If you or a loved one have Parkinson’s, the symptoms of the condition tend to appear gradually. Having the knowledge to spot the signs early enables treatment to begin.
There is no cure for the brain disorder, but there is medication and therapies available to slow down the progression of the disease.
The American Parkinson Disease Association (APDA) noted that “motor symptoms” may be apparent in the early stages of the condition.
One such motor symptom is known as “bradykinesia”. This is Greek for “slow movement”.
This can occur as problems with fine motor coordination, such as difficulty buttoning a shirt.
The NHS explained that “fine motor skills involve the use of the smaller muscle of the hands”.
This can be observed when using pencils, scissors, construction with bricks, and opening up food containers.
Are you – or somebody you know well – starting to struggle using their hands?
Bradykinesia can also appear in the form of a “mask-like expression” – also known as hypomimia.

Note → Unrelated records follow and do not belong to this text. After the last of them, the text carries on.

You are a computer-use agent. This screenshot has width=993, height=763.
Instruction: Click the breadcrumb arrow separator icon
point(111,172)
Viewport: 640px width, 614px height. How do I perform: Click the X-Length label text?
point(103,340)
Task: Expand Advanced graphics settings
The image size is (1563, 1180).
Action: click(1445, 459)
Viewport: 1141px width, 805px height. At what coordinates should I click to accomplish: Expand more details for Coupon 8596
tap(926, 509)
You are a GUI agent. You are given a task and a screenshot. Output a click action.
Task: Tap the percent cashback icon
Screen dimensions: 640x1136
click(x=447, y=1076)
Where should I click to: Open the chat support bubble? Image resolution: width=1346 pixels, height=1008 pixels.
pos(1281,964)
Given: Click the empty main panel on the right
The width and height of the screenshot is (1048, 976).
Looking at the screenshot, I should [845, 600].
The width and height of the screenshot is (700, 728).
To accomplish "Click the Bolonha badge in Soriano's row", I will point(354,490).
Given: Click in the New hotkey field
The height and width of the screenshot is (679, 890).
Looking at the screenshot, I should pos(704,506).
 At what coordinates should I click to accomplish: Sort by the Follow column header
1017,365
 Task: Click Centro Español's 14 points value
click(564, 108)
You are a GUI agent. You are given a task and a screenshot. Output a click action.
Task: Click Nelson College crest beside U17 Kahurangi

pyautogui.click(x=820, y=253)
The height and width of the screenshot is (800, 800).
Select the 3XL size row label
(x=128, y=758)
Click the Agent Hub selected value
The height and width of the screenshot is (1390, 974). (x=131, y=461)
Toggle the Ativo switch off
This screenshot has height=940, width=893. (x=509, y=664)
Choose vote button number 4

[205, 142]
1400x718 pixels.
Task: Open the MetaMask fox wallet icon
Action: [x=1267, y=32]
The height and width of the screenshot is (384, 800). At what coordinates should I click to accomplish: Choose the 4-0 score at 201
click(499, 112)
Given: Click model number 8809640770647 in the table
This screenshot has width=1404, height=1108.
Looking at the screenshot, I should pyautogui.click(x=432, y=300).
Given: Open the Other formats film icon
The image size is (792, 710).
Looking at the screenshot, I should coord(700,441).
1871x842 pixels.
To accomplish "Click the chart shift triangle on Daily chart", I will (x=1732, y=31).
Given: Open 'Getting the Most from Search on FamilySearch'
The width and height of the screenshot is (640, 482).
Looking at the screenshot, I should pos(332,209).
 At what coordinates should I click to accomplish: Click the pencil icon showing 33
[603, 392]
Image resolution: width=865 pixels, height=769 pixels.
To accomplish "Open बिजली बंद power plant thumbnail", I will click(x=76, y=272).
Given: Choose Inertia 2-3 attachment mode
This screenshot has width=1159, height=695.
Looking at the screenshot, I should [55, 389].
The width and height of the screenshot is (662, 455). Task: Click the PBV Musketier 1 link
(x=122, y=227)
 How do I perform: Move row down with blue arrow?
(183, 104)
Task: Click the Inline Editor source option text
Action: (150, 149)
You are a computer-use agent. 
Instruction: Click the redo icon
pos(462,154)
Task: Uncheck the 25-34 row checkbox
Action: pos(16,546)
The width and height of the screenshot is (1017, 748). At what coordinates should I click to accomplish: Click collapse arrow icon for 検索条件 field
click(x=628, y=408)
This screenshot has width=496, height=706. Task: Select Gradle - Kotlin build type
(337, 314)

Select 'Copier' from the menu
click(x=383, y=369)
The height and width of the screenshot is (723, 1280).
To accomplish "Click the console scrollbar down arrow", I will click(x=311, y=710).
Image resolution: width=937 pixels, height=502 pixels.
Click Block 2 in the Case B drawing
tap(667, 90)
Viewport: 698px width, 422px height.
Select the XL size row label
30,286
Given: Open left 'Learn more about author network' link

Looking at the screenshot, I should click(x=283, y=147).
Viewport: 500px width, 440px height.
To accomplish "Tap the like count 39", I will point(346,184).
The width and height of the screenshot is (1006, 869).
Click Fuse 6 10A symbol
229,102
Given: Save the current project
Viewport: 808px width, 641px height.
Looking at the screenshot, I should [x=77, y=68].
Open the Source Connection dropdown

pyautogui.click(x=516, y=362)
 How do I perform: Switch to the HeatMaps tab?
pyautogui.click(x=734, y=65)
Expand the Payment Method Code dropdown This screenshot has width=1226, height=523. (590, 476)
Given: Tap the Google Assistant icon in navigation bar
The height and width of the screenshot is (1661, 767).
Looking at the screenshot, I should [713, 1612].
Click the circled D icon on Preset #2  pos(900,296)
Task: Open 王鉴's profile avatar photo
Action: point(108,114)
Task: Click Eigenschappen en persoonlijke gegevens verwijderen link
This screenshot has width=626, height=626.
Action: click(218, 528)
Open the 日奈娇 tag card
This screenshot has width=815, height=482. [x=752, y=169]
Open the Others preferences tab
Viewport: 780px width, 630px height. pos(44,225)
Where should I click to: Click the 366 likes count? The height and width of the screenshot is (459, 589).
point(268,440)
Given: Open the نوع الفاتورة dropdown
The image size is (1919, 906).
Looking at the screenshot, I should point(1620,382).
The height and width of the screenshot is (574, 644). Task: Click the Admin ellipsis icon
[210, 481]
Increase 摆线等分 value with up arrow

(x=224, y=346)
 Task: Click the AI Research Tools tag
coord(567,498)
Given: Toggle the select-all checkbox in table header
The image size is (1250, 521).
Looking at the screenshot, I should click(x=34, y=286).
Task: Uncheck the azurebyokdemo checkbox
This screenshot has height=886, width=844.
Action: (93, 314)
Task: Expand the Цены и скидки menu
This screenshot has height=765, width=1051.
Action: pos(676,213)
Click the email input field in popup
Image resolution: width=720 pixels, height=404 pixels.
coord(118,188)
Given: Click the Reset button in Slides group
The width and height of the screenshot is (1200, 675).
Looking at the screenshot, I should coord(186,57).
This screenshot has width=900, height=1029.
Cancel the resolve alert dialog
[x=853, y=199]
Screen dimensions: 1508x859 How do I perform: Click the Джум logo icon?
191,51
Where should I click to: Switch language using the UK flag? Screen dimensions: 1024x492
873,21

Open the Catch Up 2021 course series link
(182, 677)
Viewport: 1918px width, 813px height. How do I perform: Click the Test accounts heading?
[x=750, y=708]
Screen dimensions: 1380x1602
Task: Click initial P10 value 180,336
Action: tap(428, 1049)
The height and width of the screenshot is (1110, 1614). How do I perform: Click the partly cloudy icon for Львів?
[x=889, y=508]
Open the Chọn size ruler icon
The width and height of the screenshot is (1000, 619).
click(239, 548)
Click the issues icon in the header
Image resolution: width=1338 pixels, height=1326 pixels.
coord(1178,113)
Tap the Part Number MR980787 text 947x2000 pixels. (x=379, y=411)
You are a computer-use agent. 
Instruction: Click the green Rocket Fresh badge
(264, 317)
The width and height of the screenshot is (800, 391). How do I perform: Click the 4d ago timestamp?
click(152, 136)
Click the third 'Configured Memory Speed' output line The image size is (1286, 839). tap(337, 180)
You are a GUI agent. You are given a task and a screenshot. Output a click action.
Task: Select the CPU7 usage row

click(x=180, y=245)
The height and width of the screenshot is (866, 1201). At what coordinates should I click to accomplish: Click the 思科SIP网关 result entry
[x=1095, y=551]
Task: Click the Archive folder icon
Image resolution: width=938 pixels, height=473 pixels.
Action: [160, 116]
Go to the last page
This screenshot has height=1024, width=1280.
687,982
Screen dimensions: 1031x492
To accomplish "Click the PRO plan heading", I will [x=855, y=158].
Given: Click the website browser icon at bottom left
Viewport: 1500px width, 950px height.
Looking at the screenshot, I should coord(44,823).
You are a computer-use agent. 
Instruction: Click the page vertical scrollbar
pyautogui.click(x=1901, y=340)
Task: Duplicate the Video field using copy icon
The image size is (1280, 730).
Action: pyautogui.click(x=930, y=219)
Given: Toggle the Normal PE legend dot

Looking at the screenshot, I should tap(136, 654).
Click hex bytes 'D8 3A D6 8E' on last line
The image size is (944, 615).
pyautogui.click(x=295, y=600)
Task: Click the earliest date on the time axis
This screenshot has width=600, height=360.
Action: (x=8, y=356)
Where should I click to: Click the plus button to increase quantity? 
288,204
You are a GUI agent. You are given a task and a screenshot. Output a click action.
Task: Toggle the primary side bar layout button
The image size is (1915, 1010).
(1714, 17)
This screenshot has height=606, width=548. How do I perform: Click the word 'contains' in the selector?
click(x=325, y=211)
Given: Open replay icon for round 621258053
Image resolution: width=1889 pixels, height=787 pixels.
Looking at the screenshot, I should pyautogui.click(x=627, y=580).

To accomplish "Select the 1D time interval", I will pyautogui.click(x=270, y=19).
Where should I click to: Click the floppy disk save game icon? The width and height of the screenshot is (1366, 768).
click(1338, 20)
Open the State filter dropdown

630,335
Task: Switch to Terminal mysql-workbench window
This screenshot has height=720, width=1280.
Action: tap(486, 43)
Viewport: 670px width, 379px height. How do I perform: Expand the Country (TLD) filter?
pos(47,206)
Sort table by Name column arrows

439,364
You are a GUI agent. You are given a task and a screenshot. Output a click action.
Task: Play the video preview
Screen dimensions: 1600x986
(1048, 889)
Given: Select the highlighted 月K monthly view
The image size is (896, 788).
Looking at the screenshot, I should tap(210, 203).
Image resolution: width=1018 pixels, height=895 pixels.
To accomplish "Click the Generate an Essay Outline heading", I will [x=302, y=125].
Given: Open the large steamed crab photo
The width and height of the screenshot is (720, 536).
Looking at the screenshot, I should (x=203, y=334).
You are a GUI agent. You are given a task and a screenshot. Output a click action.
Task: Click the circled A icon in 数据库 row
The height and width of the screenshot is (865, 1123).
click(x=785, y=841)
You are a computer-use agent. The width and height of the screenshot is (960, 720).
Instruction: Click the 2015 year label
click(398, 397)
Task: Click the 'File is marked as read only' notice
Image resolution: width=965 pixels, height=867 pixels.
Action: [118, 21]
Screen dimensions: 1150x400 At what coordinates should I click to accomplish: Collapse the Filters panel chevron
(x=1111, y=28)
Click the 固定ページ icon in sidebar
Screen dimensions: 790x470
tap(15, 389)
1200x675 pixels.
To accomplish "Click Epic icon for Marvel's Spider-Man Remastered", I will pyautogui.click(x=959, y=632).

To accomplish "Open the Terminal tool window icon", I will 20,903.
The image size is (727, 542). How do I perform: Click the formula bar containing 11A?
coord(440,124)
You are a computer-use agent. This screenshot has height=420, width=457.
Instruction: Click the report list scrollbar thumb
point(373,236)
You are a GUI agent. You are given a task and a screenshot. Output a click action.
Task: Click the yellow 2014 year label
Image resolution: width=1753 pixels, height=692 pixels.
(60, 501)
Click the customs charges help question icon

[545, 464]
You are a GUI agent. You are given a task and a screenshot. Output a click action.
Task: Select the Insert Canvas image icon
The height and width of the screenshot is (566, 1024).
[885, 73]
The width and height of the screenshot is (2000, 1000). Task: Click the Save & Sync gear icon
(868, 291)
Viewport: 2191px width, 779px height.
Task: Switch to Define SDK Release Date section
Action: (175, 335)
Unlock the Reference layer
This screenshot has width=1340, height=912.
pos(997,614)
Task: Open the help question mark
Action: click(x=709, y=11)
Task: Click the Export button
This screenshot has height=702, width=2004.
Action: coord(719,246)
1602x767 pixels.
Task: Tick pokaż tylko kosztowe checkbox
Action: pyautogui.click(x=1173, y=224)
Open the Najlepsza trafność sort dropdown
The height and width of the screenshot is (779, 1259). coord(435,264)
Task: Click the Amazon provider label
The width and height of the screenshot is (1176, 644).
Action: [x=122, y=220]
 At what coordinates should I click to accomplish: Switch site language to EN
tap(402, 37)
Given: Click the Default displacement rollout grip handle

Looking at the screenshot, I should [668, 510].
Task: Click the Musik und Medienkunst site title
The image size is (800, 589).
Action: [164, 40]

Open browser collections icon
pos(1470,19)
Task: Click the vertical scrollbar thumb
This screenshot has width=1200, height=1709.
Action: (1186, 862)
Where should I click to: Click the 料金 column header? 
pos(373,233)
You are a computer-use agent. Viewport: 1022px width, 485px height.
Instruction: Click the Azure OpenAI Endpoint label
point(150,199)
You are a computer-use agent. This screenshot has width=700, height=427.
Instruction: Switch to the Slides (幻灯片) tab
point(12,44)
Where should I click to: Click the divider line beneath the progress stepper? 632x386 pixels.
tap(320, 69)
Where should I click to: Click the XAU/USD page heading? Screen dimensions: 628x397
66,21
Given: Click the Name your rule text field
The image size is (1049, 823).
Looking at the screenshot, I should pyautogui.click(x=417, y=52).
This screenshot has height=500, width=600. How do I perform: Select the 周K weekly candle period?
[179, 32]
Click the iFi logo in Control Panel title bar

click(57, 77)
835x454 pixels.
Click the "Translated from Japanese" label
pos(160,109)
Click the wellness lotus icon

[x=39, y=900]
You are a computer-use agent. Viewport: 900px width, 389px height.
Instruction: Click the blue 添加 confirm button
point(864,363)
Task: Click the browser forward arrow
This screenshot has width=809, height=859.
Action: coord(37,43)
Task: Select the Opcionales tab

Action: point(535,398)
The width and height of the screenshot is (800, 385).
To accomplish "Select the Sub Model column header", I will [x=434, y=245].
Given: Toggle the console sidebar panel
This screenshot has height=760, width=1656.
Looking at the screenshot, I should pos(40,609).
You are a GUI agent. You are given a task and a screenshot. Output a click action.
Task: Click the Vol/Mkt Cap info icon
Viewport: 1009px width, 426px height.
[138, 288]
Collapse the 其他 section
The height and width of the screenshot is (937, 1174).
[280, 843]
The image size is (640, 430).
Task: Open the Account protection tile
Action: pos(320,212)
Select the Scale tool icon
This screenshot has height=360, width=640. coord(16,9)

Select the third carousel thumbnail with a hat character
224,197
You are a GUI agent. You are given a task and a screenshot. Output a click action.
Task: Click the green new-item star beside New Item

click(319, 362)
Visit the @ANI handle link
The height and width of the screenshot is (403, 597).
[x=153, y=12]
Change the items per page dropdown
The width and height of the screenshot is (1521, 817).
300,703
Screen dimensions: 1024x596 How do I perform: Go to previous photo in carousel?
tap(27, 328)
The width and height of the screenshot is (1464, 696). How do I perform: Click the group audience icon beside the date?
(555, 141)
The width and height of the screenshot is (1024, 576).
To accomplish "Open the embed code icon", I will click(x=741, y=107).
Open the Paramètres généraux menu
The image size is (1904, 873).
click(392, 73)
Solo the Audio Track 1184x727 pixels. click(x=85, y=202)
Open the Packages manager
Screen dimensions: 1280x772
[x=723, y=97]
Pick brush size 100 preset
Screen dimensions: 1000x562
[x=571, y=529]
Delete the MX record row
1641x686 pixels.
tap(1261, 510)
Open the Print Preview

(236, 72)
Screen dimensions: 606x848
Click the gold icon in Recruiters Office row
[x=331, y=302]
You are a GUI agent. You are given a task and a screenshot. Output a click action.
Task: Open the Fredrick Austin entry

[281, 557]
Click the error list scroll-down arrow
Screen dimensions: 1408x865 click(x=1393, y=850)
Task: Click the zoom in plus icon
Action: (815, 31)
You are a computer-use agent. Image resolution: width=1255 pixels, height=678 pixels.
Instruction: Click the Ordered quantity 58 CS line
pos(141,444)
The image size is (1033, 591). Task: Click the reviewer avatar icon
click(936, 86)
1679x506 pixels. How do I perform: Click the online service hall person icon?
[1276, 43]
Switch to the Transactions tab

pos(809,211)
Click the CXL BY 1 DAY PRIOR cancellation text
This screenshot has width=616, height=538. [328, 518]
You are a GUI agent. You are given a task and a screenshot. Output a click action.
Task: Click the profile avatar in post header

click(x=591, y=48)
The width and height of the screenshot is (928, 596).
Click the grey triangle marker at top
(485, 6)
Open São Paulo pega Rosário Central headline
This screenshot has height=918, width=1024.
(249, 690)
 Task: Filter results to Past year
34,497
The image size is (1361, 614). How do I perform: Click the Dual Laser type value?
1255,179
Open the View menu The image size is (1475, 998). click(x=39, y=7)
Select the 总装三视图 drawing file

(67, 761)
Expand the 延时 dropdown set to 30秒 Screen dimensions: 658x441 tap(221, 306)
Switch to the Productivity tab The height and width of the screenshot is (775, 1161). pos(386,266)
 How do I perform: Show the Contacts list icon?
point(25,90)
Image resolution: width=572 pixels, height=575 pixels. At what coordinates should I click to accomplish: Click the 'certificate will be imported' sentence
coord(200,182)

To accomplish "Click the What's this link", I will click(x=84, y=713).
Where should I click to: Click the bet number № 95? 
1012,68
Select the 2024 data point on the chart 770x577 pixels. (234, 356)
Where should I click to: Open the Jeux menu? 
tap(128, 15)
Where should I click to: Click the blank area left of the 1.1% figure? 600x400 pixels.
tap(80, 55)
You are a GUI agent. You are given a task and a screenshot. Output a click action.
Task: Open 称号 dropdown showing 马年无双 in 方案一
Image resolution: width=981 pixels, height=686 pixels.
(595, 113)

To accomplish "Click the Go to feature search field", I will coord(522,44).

To the untrained eye, hypomimia may come across as someone looking disinterested in what you have to say.
Moreover, a person with Parkinson’s disease may blink less often – a very subtle change that could easily go unrecognised.
Bradykinesia can extend itself to trouble rolling over in bed and/or small handwriting.
There are four primary motor symptoms of Parkinson’s disease: tremor, rigidity, postural instability and (as mentioned above) bradykinesia.
One of the most noticeable signs of the disease is a tremor. It can appear in the hand, foot or leg.
Typically displaying itself at rest, in the beginning it’ll affect one side of the body.
As the condition worsens, the tremor may move onto both sides of the body.
APDA explained that rigidity “refers to a tightness or stiffness of the limbs or torso”.
Postural instability tends to become more apparent at a later stage of the disease.
This “includes the inability to maintain a steady, upright posture or to prevent a fall”.
Such balance problems in Parkinson’s are associated with the tendency to fall backwards.
“It’s important to know that not all of these symptoms must be present for a diagnosis of Parkinson’s disease to be considered,” stated the APDA.
It elaborated by saying that a physician only needs to observe two or more motor symptoms to give somebody a diagnosis.
Other motor symptoms include walking or gait difficulties, dystonia (involuntary and repetitive movement) and vocal issues.
Somebody with the disease may begin to soften as they speak, and it can sound monotone.